Docteur en agroclimatologie chez ITK, administrateur d’Infoclimat et chercheur-modélisateur, Serge Zaka étudie l’impact du changement climatique sur l’agriculture.

Voir la bio »

Atlantico : A quel point la canicule actuelle est-elle importante ?

Serge Zaka : Nous sommes actuellement confrontés à une canicule tardive, c'est à dire se manifestant après le 15 août. La plus intense canicule tardive observée jusqu'à présent remontait à 2012. Il est remarquable de noter que sur les neuf occurrences de canicules tardives enregistrées en France depuis le début des relevés météorologiques, toutes sont survenues après l'année 2000. Ainsi, les canicules tardives sont un phénomène relativement récent dans la climatologie française. L'actuelle vague de chaleur dépasse largement celle de 2012, se situant en tête de tous les critères, notamment en intensité. En effet, certaines stations météo en France enregistrent déjà des températures dépassant les 43°C pour un 23 août, ce qui est véritablement extraordinaire.

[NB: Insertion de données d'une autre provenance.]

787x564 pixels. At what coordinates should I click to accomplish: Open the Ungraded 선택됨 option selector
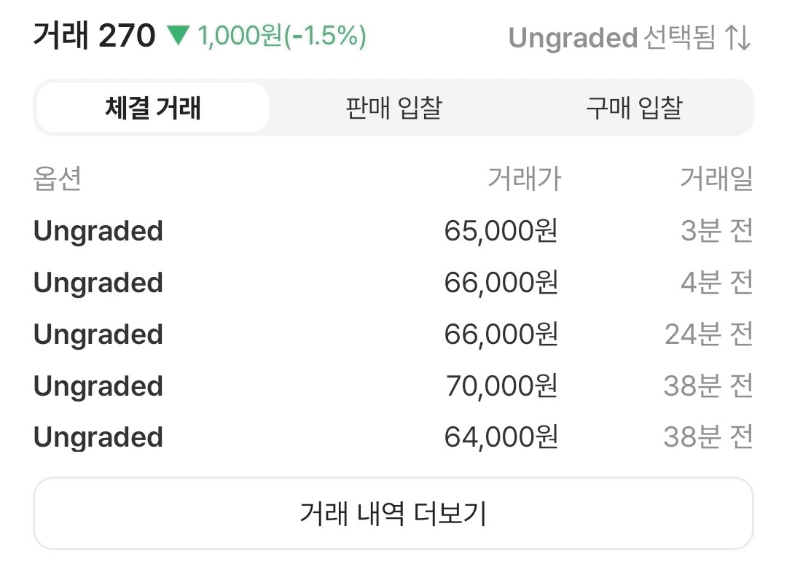tap(630, 38)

Concernant la durée, dans des régions telles que la vallée du Rhône, cette canicule pourrait perdurer jusqu'à deux semaines, ce qui est tout aussi remarquable. La canicule en 2003 avait également duré deux semaines. En termes de surface, dix-neuf départements sont en vigilance rouge, tandis que le nombre de départements en vigilance orange dépasse cinquante. Ces alertes touchent une vaste portion du territoire et concernent environ 25 millions de personnes, soit une part significative de la population française, sans intégrer Paris.

Cette canicule est déjà la plus intense de sa catégorie et l'indicateur thermique national, représentant la température moyenne à l'échelle du pays, pourrait dépasser les trois canicules de 2022 combinées au cours de ces deux jours.

Parmi les faits saillants de cette canicule, il est important de noter l'expansion de la période à risque, qui s'étend désormais aussi du 15 août au 31 août. Cette évolution contraste avec la période du 1er juillet au 15 août par le passé. Cette extension significative de la période à risque est directement attribuable au changement climatique, et c'est précisément ce qui justifie l'appellation de "canicule tardive".

Quelles sont les conséquences agricoles de cette situation ?

Serge Zaka : A partir du 15 août, on s'attend normalement à un retour de la pluie et à des températures légèrement plus modérées. Cela marque normalement la fin des périodes de stress estival. Cette période correspond également à la maturation des fruits dans nos vergers et des raisins dans les vignobles. Habituellement, nous ne sommes pas habitués à subir des températures supérieures à 40 degrés pendant plusieurs jours consécutifs.

Cela soulève des problèmes spécifiques pour l'agriculture, notamment en ce qui concerne les vendanges. Les températures élevées exigent que les vendanges soient effectuées de nuit pour éviter les conditions de chaleur extrême. De plus, cela affecte la maturation des fruits. Des stress thermiques peuvent surgir, affectant par exemple les raisins, provoquant leur flétrissement et réduisant ainsi la quantité de jus pour la production de vin.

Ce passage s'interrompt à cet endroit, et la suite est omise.